La dépendance de l'équipe à la tactique et au talent individuel pour générer de la pression défensive sans investissement nouveau significatif au poste de pass rusher extérieur sera examinée de près. La politique d'échange, dans ce contexte, devient la construction d'équipe par d'autres moyens, où l'allocation des ressources définit les capacités futures. Pourquoi c'est important : Cette stratégie de repêchage a des implications substantielles pour la saison à venir des Chicago Bears et au-delà.
En privilégiant les armes offensives, l'équipe signale un engagement à soutenir le quart-arrière Caleb Williams et à développer une unité offensive à haut rendement.

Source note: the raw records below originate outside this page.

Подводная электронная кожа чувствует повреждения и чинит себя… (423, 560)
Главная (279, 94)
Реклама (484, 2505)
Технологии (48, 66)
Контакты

Cependant, la décision de largement contourner un besoin défensif critique pourrait exposer des vulnérabilités contre les équipes de course solides et les attaques aériennes efficaces. L'équilibre entre l'explosivité offensive et la solidité défensive détermine souvent le succès en NFL.
Les fans surveilleront de près pour voir si les schémas offensifs de Johnson peuvent constamment surpasser les adversaires, ou si le manque d'un pass rush dominant entravera la capacité de l'équipe à concourir efficacement dans une division difficile. L'impact sur des métriques clés comme les points alloués et les verges au sol de l'adversaire sera révélateur, façonnant la perception du public et la trajectoire à long terme de l'équipe. Points clés à retenir :
- Les Chicago Bears se sont fortement concentrés sur l'attaque lors du repêchage de la NFL, malgré les difficultés défensives des saisons précédentes. - Le directeur général Ryan Poles a cité la difficulté d'échanger pour un ailier défensif, optant pour « suivre le tableau ». - De nouveaux talents offensifs, dont le receveur Zavion Thomas et le tight end Sam Roush, visent à renforcer le quart-arrière Caleb Williams.
La suite : Le véritable test de cette stratégie de repêchage commence dans les prochains mois. Le camp d'entraînement offrira un premier aperçu de la manière dont ces nouveaux joueurs s'intégreront aux schémas et au cahier de jeu de l'équipe. Les matchs de pré-saison fourniront des données initiales sur l'efficacité de l'attaque remaniée et de la ligne défensive existante.
Les observateurs surveilleront si le coordinateur défensif Eric Washington peut développer des solutions internes pour les lacunes du pass rush avec l'effectif actuel. Le match d'ouverture de la saison offrira une évaluation immédiate de la capacité du risque calculé en attaque à compenser le fossé défensif perçu, donnant le ton pour toute l'année et définissant la voie à suivre pour l'équipe.
Points clés à retenir
— - Les Chicago Bears se sont fortement concentrés sur l'attaque lors du repêchage de la NFL, malgré les difficultés défensives des saisons précédentes.
— - Le directeur général Ryan Poles a cité la difficulté d'échanger pour un ailier défensif, optant pour « suivre le tableau ».
— - De nouveaux talents offensifs, dont le receveur Zavion Thomas et le tight end Sam Roush, visent à renforcer le quart-arrière Caleb Williams.
— - Le seul joueur de ligne défensive sélectionné par l'équipe était le plaqueur défensif sud-africain Jordan van den Berg au sixième tour.